Twenty Eighth Chapter
"Beberapa pemahaman akan menjadi begitu indah jika tidak dicerna."
✈✈✈
"Apa?" Mataku menatap Ibu dengan penuh ketidak percayaan. Ibu masih dalam posisi santainya bersandar di kusein pintu sambil merokok. "Ibu bilang apa?"

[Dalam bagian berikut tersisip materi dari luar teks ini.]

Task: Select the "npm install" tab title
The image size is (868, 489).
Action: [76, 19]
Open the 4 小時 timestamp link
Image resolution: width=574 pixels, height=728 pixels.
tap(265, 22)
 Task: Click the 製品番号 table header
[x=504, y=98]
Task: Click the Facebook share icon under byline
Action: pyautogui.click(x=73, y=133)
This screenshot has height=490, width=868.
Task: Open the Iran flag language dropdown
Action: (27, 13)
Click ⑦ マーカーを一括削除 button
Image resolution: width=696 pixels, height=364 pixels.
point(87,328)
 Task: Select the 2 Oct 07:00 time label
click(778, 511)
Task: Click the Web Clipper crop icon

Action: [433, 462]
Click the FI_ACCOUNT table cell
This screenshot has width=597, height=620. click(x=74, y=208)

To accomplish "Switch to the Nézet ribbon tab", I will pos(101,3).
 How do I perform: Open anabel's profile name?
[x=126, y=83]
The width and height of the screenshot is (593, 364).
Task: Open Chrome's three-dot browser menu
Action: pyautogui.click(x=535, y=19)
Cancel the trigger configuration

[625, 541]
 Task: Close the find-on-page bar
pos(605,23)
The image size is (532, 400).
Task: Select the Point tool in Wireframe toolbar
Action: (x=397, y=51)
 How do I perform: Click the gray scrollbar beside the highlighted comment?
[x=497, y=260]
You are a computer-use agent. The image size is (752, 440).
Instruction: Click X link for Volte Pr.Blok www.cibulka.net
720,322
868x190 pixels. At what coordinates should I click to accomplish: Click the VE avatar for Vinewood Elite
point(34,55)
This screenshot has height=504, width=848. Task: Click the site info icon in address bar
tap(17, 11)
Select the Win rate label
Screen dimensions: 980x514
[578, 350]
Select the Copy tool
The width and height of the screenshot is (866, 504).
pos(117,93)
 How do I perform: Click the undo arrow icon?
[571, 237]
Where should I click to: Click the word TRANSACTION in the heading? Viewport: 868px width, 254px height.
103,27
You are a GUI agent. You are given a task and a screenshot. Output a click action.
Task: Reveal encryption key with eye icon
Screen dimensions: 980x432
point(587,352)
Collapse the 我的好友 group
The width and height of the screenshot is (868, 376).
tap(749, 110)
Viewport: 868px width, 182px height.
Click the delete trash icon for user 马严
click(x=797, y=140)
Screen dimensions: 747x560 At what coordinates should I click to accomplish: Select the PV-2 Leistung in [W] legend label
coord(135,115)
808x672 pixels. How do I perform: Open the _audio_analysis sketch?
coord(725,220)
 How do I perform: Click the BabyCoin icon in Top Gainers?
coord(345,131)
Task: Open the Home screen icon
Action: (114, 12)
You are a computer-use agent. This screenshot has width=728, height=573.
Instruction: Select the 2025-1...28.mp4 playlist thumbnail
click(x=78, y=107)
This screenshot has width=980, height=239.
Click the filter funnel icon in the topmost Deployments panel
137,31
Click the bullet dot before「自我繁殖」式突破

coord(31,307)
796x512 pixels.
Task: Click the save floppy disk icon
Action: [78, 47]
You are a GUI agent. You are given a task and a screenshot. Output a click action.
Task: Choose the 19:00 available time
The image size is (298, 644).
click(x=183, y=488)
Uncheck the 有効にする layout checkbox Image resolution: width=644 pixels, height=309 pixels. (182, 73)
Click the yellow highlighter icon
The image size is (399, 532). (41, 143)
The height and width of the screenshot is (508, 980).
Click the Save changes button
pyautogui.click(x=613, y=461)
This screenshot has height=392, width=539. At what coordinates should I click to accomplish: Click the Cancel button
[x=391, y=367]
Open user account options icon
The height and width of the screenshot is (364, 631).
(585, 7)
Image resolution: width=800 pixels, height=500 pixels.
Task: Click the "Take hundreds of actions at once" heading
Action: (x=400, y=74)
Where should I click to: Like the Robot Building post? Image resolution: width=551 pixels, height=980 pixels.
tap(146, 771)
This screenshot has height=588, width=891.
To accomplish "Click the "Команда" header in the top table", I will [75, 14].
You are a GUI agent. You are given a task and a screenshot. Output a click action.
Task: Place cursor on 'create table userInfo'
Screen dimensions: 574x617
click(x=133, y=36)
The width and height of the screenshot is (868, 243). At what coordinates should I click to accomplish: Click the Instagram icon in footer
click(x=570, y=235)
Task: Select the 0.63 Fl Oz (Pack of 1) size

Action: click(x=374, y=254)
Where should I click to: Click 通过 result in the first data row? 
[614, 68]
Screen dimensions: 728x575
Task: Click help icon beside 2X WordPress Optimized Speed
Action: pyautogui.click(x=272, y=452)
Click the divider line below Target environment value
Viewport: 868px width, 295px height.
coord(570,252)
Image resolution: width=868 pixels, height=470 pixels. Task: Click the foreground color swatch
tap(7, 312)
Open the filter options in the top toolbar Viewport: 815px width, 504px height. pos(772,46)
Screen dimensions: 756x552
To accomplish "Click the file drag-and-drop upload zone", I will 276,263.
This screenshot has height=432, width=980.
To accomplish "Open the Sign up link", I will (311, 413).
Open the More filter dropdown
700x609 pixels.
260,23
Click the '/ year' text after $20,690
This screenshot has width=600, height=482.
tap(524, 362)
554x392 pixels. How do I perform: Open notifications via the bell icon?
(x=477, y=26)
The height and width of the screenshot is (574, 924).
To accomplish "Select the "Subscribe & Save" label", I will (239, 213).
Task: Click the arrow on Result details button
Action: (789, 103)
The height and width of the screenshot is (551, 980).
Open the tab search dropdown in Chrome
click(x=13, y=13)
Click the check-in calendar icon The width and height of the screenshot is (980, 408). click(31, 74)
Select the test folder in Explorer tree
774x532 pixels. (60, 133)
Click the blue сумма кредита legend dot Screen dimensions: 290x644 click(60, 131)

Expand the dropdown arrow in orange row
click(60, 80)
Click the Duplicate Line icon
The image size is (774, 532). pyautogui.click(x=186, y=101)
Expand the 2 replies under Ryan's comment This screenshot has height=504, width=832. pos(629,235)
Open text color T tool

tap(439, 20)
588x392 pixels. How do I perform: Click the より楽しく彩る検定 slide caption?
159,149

"Dia tidak ada." Ibu menghembuskan rokoknya dan menyilangkan kedua tangan di depan dada. "Entah kenapa trik yang kau gunakan tidak terpikirkan oleh Ibu sebelumnya. Ibu mau menanyakan tentang hal ini padamu, tapi kau kabur setiap Ibu telepon atau datang."
Ibu berjalan pergi kemudian seakan ini bukan hal penting yang baru saja terjadi. Aku masih menatap tak percaya seraya melirik kamarku bergantian. Kamarku masih begitu rapih dan berdebu, tidak ada tanda-tanda kehidupan selama aku pergi, jadi Emily sebenarnya pergi ke mana?
Aku langsung memasukkan barang-barangku ke kamar dan memastikan lebih detail lagi. Mulai dari tempat tidur, meja belajar, lemari yang mungkin lebih acak-acakan. Akan tetapi, aku tak dapat menyangkal jika apa yang ibu katakana benar adanya. Emily seakan tidak ada di sini.
Lalu, yang Emily ceritakan selama tinggal dengan Ibu?
Pandanganku berputar dan aku terduduk di atas ranjang. Dengan tangan gemetar, aku mengeluarkan ponsel dan menelepon kontak Emily. Aku kemudian menggigit-gigit kuku seraya menunggu panggilanku terangkat.
"Ayo-ayo-ayo ...." Aku menunggu sambungan telepon yang lama sekali tidak mendapat jawaban. Sampai akhirnya suara operator yang kuterima.
Aku mencoba menelepon lagi. Lagi. Dan berkali-kali, tetapi sama saja hanya suara operator yang kuterima. Mataku panas seraya mencoba sekali lagi. Aku berjinjit-jinjit dan memohon secara tak langsung agar Emily segera mengangkatnya.
Napasku terasa begitu sesak. Benar-benar sesak karena taka da panggilan yang berhasil menjangkau Emily. Rasanya seakan kami sudah benar-benar dalam jarak yang amat jauh.
Kesal. Marah. Aku membanting ponsel di atas ranjang kemudian keluar kamar dengan langkah yang begitu mantap.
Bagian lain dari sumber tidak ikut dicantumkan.